MorphNeRF: Text-Guided 3D-aware Editing via Morphing Generative Neural Radiance Fields

Abstract

Generative neural radiance fields (NeRF) bring image generation into the 3D era, which have delivered impressive generation quality and 3D consistency, especially in the face generation domain. Upon pre-trained generative NeRF, 3D-aware image editing has been explored and achieved promising performance via manipulating semantic maps or attributes. However, a more flexible editing interface, text, remains under-explored in the context of 3D-aware image editing. In this work, we leverage the Contrastive Language-Image Pre-training (CLIP) model to achieve 3D-aware image editing in pre-trained generative NeRF models given a target text prompt.
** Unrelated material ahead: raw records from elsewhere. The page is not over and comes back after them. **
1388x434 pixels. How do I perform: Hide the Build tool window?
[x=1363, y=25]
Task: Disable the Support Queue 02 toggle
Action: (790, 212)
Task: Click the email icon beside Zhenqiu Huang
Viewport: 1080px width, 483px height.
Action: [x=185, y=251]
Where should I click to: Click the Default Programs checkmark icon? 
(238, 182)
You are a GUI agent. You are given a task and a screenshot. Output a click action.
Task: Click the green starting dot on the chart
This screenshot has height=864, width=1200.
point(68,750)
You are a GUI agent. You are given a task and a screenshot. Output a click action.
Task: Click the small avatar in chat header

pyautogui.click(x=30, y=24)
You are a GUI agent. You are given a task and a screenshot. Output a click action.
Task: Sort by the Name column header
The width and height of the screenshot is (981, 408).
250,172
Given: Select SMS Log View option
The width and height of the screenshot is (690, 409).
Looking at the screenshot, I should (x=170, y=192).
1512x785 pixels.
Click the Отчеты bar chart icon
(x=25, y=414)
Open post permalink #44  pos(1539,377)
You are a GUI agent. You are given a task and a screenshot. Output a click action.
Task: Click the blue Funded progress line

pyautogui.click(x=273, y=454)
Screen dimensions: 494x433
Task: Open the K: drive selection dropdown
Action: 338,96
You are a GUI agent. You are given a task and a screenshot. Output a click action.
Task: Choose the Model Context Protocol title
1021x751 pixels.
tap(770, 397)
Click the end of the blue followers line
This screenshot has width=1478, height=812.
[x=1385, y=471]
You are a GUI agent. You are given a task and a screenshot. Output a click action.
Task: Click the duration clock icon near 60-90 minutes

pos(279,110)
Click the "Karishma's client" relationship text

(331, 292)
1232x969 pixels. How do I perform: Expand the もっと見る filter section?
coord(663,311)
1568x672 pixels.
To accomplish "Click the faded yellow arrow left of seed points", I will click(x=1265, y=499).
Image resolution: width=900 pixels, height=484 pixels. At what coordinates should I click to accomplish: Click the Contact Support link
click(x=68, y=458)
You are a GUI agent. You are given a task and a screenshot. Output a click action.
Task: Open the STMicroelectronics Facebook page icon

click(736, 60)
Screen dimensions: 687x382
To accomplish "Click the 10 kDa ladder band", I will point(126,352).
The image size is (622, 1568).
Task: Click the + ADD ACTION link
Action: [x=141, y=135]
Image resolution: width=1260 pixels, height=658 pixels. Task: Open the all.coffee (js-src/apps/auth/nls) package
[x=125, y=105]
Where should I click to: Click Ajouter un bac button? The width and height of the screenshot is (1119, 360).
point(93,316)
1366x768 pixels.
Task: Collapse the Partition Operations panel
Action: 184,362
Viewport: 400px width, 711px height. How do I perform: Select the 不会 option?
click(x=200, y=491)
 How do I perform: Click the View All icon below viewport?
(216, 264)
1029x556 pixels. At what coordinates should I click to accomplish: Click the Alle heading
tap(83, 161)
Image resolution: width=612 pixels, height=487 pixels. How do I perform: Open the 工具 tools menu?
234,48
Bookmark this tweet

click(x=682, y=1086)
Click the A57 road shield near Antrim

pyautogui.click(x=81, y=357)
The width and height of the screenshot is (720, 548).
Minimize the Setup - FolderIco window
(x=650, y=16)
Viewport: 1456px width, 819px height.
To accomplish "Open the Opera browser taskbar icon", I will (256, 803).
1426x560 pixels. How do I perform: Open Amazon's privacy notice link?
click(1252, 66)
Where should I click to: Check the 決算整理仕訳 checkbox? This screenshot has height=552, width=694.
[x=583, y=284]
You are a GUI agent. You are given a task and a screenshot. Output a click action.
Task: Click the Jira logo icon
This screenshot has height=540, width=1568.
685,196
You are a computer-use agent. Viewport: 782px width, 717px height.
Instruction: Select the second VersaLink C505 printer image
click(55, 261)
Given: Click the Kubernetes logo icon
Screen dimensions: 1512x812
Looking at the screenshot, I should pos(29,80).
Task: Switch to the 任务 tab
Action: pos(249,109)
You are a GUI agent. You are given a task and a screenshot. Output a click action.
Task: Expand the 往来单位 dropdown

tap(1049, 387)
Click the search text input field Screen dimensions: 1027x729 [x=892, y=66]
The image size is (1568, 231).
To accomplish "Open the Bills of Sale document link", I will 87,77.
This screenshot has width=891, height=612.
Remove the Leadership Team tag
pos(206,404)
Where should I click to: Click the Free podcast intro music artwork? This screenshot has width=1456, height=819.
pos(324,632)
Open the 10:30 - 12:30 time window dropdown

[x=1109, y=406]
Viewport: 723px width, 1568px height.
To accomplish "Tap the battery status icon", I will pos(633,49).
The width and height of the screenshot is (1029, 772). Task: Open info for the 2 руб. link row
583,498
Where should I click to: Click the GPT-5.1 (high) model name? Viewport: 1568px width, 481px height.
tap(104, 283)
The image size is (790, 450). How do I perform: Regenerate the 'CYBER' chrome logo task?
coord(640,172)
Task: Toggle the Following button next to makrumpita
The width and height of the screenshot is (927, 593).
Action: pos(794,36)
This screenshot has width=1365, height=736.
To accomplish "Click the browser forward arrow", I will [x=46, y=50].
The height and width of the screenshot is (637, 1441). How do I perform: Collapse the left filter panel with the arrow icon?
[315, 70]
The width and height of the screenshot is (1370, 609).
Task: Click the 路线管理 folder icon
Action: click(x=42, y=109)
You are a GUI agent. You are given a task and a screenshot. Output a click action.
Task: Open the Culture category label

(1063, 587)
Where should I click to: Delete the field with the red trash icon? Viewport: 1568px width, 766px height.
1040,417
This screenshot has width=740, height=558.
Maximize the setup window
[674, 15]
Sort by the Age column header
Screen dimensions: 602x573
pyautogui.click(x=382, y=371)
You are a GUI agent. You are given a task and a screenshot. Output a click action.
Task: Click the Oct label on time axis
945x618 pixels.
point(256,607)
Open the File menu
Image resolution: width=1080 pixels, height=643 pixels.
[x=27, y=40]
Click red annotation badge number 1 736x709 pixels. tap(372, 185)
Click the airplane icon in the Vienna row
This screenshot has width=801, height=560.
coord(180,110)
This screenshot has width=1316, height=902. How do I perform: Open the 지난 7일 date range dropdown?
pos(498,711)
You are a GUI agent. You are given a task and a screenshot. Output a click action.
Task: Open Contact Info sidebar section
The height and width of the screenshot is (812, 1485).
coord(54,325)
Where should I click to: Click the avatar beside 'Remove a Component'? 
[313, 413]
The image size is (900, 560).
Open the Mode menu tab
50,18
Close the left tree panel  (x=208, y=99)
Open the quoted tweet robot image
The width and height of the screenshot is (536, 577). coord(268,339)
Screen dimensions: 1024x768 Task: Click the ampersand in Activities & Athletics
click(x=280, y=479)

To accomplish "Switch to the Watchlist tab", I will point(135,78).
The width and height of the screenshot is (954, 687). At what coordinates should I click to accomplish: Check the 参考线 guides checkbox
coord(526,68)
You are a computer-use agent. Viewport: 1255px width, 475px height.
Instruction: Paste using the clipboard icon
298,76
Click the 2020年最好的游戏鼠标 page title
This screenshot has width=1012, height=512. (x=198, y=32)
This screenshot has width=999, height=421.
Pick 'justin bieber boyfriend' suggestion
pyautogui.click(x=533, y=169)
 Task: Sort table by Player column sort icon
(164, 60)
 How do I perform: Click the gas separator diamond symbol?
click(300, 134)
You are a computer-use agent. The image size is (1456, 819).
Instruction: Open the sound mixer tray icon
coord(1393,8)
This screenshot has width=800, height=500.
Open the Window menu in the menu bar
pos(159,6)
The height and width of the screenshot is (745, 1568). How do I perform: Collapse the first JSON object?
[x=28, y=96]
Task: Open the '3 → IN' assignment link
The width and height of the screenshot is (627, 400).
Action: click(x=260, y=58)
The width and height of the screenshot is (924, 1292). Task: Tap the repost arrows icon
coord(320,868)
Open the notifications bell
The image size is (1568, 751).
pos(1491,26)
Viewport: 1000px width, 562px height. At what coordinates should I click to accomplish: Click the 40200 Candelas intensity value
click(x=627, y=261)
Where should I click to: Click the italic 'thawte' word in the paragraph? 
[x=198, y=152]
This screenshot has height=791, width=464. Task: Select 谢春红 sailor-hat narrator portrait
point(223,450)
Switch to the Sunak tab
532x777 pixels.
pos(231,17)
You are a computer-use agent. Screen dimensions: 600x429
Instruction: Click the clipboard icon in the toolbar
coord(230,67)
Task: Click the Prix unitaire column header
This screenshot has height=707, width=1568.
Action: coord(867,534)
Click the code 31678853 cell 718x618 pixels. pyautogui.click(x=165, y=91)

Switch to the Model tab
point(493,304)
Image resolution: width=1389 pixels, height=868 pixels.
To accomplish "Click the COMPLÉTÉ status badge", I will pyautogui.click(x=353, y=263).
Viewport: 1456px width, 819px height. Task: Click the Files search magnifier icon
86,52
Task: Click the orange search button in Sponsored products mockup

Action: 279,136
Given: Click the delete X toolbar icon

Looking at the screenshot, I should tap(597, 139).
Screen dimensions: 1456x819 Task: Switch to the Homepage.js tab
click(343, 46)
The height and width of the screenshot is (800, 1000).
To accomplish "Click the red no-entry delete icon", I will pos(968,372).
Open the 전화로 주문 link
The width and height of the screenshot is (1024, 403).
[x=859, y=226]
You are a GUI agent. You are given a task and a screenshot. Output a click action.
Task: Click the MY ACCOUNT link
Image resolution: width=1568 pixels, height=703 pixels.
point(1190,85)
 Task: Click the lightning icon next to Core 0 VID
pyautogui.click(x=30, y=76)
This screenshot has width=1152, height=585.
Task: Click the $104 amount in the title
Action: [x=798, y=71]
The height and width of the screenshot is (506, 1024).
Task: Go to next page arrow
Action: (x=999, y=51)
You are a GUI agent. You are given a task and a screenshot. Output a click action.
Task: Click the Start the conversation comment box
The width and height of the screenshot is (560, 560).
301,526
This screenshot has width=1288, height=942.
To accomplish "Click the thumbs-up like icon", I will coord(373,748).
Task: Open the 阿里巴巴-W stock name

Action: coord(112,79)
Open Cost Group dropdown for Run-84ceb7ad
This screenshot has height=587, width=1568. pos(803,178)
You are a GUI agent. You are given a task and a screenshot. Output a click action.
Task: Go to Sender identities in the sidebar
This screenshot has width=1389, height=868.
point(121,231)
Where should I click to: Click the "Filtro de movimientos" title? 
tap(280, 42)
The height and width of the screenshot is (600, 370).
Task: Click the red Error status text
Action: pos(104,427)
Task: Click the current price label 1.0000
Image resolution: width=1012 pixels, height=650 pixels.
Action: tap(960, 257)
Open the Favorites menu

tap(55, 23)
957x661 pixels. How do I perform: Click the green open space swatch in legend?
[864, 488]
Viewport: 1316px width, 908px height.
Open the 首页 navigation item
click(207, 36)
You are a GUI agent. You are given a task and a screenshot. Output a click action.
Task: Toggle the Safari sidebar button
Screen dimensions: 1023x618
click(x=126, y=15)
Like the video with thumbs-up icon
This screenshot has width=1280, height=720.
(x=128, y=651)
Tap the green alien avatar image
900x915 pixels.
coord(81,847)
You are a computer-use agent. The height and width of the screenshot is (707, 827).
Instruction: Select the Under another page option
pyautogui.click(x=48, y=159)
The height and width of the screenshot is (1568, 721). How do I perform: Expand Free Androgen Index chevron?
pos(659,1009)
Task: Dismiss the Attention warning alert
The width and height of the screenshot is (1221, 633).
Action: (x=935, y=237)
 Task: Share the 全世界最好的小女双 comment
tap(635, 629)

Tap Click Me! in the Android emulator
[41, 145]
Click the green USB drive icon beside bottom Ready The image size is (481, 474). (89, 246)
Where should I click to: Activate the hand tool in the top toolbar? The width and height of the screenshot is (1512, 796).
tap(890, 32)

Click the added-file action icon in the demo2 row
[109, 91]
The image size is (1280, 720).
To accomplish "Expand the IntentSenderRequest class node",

To achieve accurate and controllable geometry editing, we propose MorphNeRF, a learnable morphing network that morphs the 3D geometry of images toward the target descriptions via generative NeRF. Different from prior studies that achieve image editing by manipulating latent codes or directly finetuning pre-trained models, morphing the geometry can better preserve the texture of the source image and facilitate the control of editing strength by adjusting the weight of morphing maps explicitly. Extensive experiments and comparisons show that the proposed MorphNeRF achieves superior image editing performance.

Publication
In IEEE Transactions on Multimedia (TMM), 2024.